Saturday, June 24, 2017

Bishop's Medievalist Comics and the American Century

With apologies to the author for the long delay:

Medievalist Comics and the American Century
By Chris Bishop 

University Press of Mississippi
 
224 pages (approx.), 6 x 9 inches, bibliography, index

9781496808509 Printed casebinding $65.00S
 

WHY SO MANY AMERICAN COMICS FANS AVIDLY FOLLOW MEDIEVAL HEROES

The comic book has become an essential icon of the American Century, an era defined by optimism in the face of change and by recognition of the intrinsic value of democracy and modernization. For many, the Middle Ages stand as an antithesis to these ideals, and yet medievalist comics have emerged and endured, even thrived alongside their superhero counterparts. Chris Bishop presents a reception history of medievalist comics, setting them against a greater backdrop of modern American history.

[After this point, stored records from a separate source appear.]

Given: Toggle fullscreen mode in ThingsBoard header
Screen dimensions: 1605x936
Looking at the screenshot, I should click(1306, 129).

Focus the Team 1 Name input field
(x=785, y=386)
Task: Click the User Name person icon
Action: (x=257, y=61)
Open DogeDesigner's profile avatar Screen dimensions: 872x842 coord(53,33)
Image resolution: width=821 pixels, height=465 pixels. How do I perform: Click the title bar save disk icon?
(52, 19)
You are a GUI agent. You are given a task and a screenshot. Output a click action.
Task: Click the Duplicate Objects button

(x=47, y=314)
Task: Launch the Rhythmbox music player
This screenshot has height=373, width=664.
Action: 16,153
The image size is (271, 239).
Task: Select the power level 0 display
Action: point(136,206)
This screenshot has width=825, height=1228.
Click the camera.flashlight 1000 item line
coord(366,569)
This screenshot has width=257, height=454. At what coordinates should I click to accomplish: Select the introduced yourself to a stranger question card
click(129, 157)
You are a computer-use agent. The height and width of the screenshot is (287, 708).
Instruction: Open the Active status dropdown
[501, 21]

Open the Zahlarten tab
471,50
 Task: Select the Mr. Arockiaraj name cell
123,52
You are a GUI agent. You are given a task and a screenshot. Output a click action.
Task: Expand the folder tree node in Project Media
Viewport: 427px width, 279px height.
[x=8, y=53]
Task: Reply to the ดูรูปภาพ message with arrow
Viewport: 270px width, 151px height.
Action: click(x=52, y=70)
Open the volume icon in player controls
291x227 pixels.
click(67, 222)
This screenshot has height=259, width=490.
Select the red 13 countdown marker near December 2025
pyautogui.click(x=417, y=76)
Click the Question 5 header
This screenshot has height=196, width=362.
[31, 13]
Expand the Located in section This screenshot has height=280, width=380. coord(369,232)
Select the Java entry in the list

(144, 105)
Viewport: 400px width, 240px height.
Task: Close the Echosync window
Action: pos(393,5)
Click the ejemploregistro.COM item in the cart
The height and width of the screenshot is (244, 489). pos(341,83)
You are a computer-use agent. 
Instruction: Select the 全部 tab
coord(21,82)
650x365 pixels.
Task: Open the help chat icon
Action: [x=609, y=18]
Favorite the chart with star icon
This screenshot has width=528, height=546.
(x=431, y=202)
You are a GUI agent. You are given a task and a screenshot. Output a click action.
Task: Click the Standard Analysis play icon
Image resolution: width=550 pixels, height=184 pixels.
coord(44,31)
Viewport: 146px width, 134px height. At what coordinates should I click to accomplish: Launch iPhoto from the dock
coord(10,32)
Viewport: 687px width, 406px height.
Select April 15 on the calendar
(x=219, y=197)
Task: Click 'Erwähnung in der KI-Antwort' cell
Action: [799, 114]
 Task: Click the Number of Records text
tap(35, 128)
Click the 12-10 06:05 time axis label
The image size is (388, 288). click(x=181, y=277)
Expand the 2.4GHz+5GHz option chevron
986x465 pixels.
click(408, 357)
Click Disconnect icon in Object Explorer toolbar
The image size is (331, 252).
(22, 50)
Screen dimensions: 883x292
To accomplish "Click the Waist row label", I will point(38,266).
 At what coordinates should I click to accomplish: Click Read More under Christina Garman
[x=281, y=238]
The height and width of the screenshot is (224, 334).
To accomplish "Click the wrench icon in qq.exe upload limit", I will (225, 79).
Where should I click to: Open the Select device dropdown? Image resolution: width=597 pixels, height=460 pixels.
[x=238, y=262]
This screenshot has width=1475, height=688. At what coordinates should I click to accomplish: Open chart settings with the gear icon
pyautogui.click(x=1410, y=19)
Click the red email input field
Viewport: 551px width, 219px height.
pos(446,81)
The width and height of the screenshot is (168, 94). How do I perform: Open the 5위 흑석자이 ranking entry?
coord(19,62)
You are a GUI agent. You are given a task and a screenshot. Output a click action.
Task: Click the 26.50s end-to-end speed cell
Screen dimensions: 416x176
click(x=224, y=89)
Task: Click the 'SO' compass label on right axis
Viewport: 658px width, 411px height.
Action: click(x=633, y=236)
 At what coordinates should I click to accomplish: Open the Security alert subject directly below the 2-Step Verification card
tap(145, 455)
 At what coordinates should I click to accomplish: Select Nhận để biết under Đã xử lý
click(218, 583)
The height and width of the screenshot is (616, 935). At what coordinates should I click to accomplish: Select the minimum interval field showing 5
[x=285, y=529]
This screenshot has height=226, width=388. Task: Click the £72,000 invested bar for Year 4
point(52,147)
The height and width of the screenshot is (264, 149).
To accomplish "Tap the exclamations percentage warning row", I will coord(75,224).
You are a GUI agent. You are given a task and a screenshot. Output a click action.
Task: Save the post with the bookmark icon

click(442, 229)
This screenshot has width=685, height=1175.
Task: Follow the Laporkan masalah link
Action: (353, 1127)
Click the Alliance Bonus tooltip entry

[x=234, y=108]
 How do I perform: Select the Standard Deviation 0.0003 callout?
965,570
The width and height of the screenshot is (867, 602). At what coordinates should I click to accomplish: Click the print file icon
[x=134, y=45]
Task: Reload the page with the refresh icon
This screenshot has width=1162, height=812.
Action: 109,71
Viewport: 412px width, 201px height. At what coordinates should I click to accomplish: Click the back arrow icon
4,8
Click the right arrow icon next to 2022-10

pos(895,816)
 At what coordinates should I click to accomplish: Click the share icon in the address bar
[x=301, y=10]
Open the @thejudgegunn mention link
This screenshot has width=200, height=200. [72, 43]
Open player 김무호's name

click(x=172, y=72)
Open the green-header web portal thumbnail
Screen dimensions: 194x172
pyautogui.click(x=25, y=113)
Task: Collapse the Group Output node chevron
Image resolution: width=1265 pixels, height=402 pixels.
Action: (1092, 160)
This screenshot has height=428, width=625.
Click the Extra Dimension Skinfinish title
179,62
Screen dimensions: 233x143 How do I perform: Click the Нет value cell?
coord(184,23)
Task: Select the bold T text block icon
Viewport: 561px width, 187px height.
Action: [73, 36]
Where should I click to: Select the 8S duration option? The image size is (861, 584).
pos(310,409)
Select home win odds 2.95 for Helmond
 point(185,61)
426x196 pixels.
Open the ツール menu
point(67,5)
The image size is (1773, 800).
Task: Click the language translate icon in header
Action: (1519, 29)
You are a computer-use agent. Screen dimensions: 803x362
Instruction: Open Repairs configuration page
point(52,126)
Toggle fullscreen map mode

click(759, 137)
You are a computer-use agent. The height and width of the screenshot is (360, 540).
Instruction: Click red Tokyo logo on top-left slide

From its genesis in the 1930s to the present, Bishop surveys the medievalist comic, its stories, characters, settings, and themes drawn from the European Middle Ages. Hal Foster's Prince Valiant emerged from an America at odds with monarchy, but still in love with King Arthur. Green Arrow remains the continuation of a long fascination with Robin Hood that has become as central to the American identity as it was to the British. The Mighty Thor re ects the legacy of Germanic migration into the United States. The rugged individualism of Conan the Barbarian owes more to the western cowboy than it does to the continental knight-errant. In the narrative of Red Sonja, we can trace a parallel history of feminism. Bishop regards these comics as not merely happenchance, but each success (Prince Valiant and The Mighty Thor) or failure (Beowulf: Dragon Slayer) as a result and an indicator of certain American preoccupations amid a larger cultural context.

Intrinsically modernist paragons of pop-culture ephemera, American comics have ironically continued to engage with the European Middle Ages. Bishop illuminates some of the ways in which we use an imagined past to navigate the present and plots some possible futures as we valiantly shape a new century.



CHRIS BISHOP, Canberra, Australia, teaches classics at the Australian National University. He has published widely on the history of late antiquity and the early Middle Ages, as well as comic book studies. In 2012 Bishop was awarded a Kluge Fellowship at the Library of Congress for his research.

 
 

Utz Reviews Bishop

The latest number (Vol. 27, No. 2) of Arthuriana has a review by Richard Utz on Chris Bishop's book Medievialist Comics and the American Century (more on this to follow).

You can read the review on Project MUSE (or preview you it if,like myself,you have no access to the site) at https://muse.jhu.edu/article/663297.

Update 6/24/17

Sorry to not have kept things up to date this past year.

Our session in honor of the eightieth anniversary of Prince Valiant on American medievalisms was not accepted for the 2017 ALA conference.